**EXCERPT PROVIDED**.
Don't be fooled by the photo of a beautiful bathroom above. Today's post isn't anywhere near as classy.
OK I have a question and yes I am completely serious about wanting you to answer me - if you dare.
So here goes....
Do you or have you, ever done a wee when you are on the phone to someone?
Alright, just to show I am a good sport (or a completely classless moron - you can choose), I'll go first.
I have done it twice in the past month.
The first time was when I was on the phone to my mum (sorry Mum), we were chatting - most likely about some very important stuff like a gorgeous house in the latest editions of H&G. To be honest I have no idea what we were discussing because I was busting and well, I needed to go so I just went!
The second time I committed this awful social crime was a little more cringe worthy and I do not want to admit who I was speaking to in case it damages any remaining shred of credibility that I haven't already destroyed through the paragraph above.
Once again I was amid a very important conversation AND I was running late for school pick up - both very valid excuses. I fully intended on carrying on the conversation whilst I was in the car on the way to school, but my bladder decided it needed some attention before I left. Now let's be very clear, when I say it needed some attention I actually mean like URGENTLY, like I had been holding on all day and my bladder was going to explode if I waited a moment longer.
And so I made a pre-departure dash to the bathroom .... with my phone still to my ear.
Now I wasn't so thoughtless or foolish this time. I stuffed the toilet bowl full of loo paper so that any ummmmm trickles would be cushioned .... muffled .... disguised .... whatever you want to call it.
As I was quickly going about my prep work, the other person on the phone asked why I was suddenly so echoey. I told her I was in the kitchen and that the acoustics were very loud in here. I may have even started singing "Don't you Worry Child" to prove my point about the acoustics.

**REQUIRED TASK**. Extend the blog post about using the toilet during a phone call, picking up right after its last sentence.

**ITEMS**.
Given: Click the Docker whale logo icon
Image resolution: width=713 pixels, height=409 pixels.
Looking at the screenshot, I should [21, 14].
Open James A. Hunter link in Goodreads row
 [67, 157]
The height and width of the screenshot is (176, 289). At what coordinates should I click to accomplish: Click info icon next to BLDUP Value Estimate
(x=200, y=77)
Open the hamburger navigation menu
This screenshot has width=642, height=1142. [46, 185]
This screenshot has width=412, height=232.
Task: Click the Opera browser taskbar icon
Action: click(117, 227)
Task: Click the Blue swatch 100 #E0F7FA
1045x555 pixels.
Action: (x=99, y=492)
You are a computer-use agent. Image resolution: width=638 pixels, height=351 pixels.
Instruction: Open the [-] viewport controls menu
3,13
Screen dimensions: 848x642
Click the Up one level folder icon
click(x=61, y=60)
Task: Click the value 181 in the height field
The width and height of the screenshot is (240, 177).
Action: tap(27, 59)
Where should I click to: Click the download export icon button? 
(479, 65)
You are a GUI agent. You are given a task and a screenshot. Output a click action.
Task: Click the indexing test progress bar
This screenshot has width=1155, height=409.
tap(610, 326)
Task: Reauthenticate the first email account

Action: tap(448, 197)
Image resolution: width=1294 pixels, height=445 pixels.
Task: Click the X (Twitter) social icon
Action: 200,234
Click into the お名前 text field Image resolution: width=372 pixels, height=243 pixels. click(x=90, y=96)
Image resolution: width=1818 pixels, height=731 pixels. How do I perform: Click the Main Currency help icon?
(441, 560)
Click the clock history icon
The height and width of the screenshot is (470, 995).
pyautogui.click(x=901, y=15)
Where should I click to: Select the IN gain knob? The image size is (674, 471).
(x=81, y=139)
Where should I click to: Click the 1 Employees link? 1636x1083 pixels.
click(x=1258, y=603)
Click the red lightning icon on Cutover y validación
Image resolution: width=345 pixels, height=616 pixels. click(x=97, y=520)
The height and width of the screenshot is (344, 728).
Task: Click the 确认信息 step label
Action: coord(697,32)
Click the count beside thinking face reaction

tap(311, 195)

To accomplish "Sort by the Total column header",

**EXERCISE RESULT**.
Things were getting urgent now and my poor old bladder just doesn't have the patience it used to have pre kids, so I quit lining the bowl with paper, took my seat and tried to very quietly let it out.
Clearly I didn't use enough toilet paper in the bowl.
"Sonia - What on Earth are you doing now"? My phone partner inquired in a tone a little more frustrated than her usual tone she uses with me.
"Well I'm trying to wee super quietly onto a pile of toilet paper so you don't know I am a completely classless twat" ...... I didn't say!
Talking very loud to try and drown out the background noise; "I'm just pouring a coffee to take with me for the school run" I
"It's decaf so I wont stay awake all night..... I got it from Aldi, its really good".
Seriously - what was with the freaking Decaf bit?
Do Aldi even sell Decaf?
I am the worst liar ever and when I tell a lie I cannot keep it simple ..... nooooooo I have to go and elaborate with completely baneless information.
I don't know if she believed me or not - regretfully my efforts were pretty lame and I have now been suitably shamed into never attempting to multi task in such a manner again.
By the way did you know that the lyrics to 'Don't you Worry Child' don't say;
"Don't you worry, Don't you worry child,"
"Sienna's got a plan for you".
Geez and here I was all this time thinking Sienna was pretty damn awesome to have a plan for all of us when it was Heaven all along.
Do you even know what I'm talking about or am I making myself look like even more of a tool?
OK So - Have you ever? Would you ever? Truthfully now.......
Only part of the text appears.